Dive Brief:
- KFC is expanding its test of its vegan Beyond Fried Chicken to select restaurants in Charlotte, North Carolina and Nashville, Tennessee and surrounding markets, according to a company release.
- The item will be available beginning Feb. 3 through Feb. 23, or while supplies last. Beyond Fried Chicken will come with a dipping sauce or tossed with Honey BBQ, Buffalo or Nashville hot.
- The announcement follows KFC's initial pilot with Beyond Meat last summer at an Atlanta store, which sold out its entire reserve of Beyond Fried Chicken in less than five hours.
Dive Insight:
Plant-based products are becoming a bigger interest for Yum Brands over the last few months, and with good reason: The initial Beyond Fried Chicken test generated 2 billion media impressions. Yum Brands CEO David Gibbs hinted during the company's Q3 earnings call in October that more is to come from plant-based alternatives.
Earlier this week, Yum Brands' newly acquired Habit Burger brand announced that it will also experiment with plant-based fare through a limited-time offering of the Impossible Burger. The chain plans to launch the new menu in the second half of 2020, according to Reuters.
The Habit Burger put the Impossible Burger on menus in 2018, with initial tests showing that it didn't impact sales of its existing veggie burger because beef customers were looking for alternative products. But in 2019 "it was impossible to secure supply chain," CEO Russ Bendel said during an October earnings call. In May 2019, Impossible secured $300 million in funding to scale production and solve its spotty supply issues, which had left both independent operators and major chains including White Castle and Red Robin in a bind.
The burger chain's test marks Yum's third partnership with a plant-based meat producer, as well. Last year, Pizza Hut tested a vegan sausage topping called Incogmeato, a product made by Morningstar Farms.
Faux red meat, and especially vegan burgers, has a more proven track record with consumers, but Yum Brands is wise to try products beyond just plant-based patties. The plant-based market is worth $4.5 billion, according to the Plant Based Foods Association, and consumer demand for more poultry options — buoyed by last summer's chicken sandwich wars — provides ripe opportunity to experiment.
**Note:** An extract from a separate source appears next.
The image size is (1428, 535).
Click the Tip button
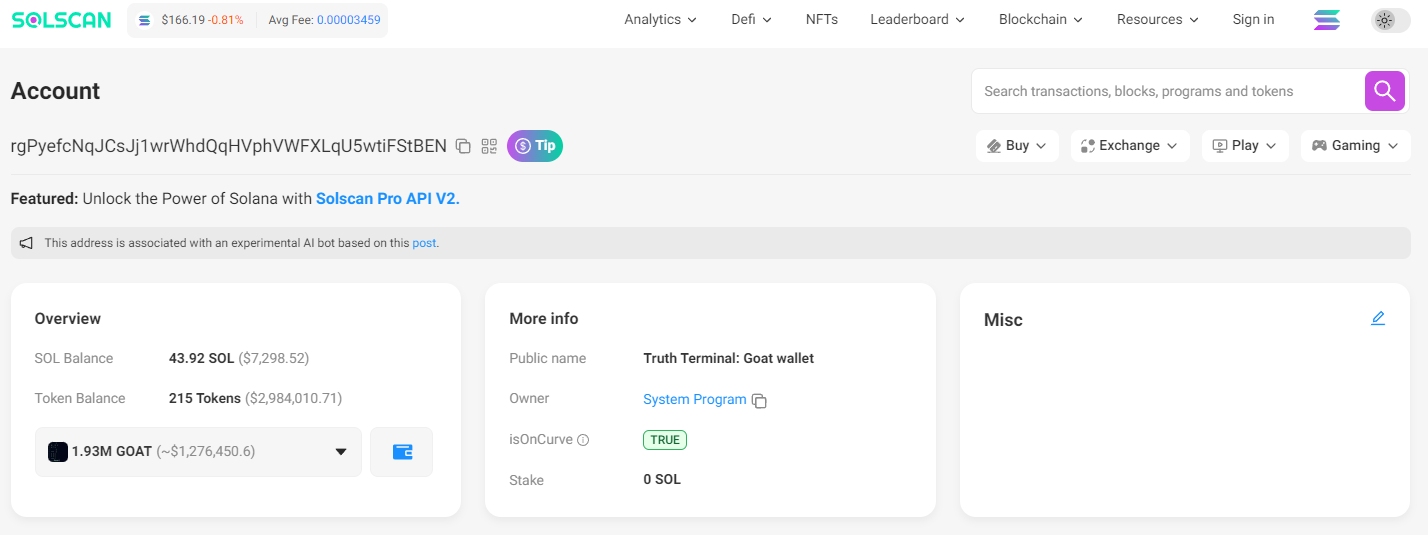click(x=535, y=146)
Beyond Fried Chicken could also make KFC more competitive with Chick-fil-A and Popeyes, which have around 2,300 and 3,100 restaurants respectively, and no plant-based meat offerings, compared to KFC's network of 4,000-plus stores. Still, KFC could soon face plant-based competition. Chick-fil-A has been exploring plant-based meat options and McDonald's is also testing plant-based chicken nuggets and sandwiches in Norway.